Boston Lasting-Mach. Co. v. Woodward, 191.
Decision Date | 20 July 1897 |
Docket Number | 191. |
Citation | 82 F. 97 |
Parties | BOSTON LASTING-MACH. CO. v. WOODWARD et al. |
Court | U.S. Court of Appeals — First Circuit |
Frederick P. Fish and William K. Richardson, for appellant.
George O. G. Coale and James E. Maynadier, for appellees.
Before COLT and PUTNAM, Circuit Judges, and WEBB, District Judge.
This patent has previously been before this court, in Woodward v Machine Co., wherein two opinions were passed down, one March 5, 1894, reported in 8 C.C.A. 622, 60 F. 283 and one June 23, 1894, reported in 11 C.C.A. 353, 63 F. 609. The questions then disposed of were those of estoppel and infringement.
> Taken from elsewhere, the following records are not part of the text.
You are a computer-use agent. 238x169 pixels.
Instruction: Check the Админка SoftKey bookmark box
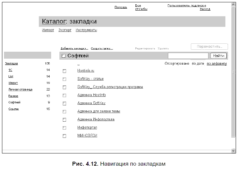coord(64,103)
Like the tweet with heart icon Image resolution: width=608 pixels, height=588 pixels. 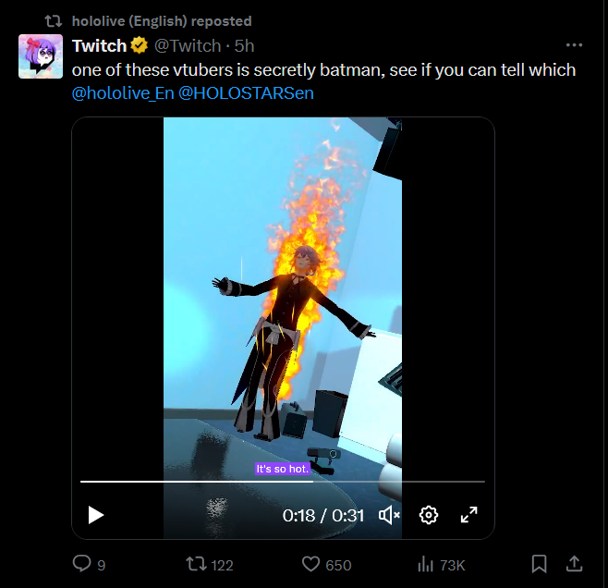click(311, 564)
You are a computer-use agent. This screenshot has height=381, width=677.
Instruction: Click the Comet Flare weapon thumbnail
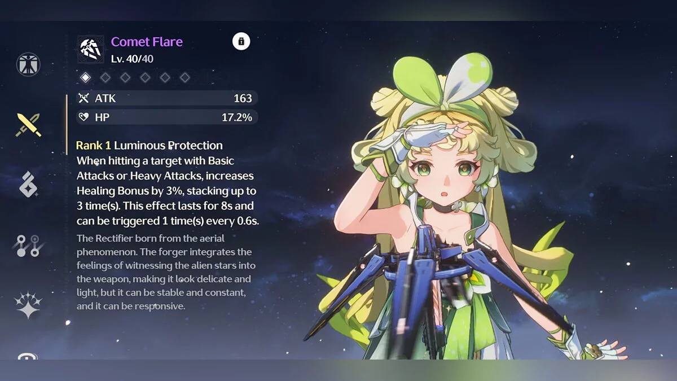(90, 49)
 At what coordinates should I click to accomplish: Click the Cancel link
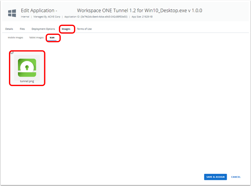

We are again pressed with the proposition that the respondents below are estopped from denying the validity of the claims of the patent now in issue. The situation in this respect is however, essentially different from that existing when the patent was previously under consideration. Then the respondents were nominally the same as now, namely, Woodward who was the patentee and the assignor of the patent, and James Barrett and Thomas Barrett; and in both cases all these respondents were and are, in a general sense, co-operating. The essential difference, however, is that in the prior suit, Woodward, who was the only person directly subject to the rule of estoppel, was the principal, and the other respondents, so far as the evidence showed, were acting at his suggestion, and in subordination to him. Now, so far as the evidence shows, the other respondents are the principals, and Woodward is their employe, and no estoppel applies to them, by reason of their engaging Woodward in a subordinate position. Even though all might be properly regarded as joint tort-feasors, if any wrong has been committed, yet they have no joint interest in the sense of the law, and Woodward, being a mere subordinate, cannot be enjoined, under the circumstances of this case, unless his principals are also subject to injunction. Belknap v. Schild, 161 U.S. 10, 25, 16 Sup.Ct. 443. Under the rules laid down in that case, he cannot be holden to account for profits; so there is no ground of equitable jurisdiction against him severed from the persons who employed him. While a person occupying a subordinate position may be in privity with his principal, in the sense in which that word may properly be used in this connection, the reverse is not ordinarily true. Therefore, in the present suit, the question of the validity of the claims in issue is open for determination.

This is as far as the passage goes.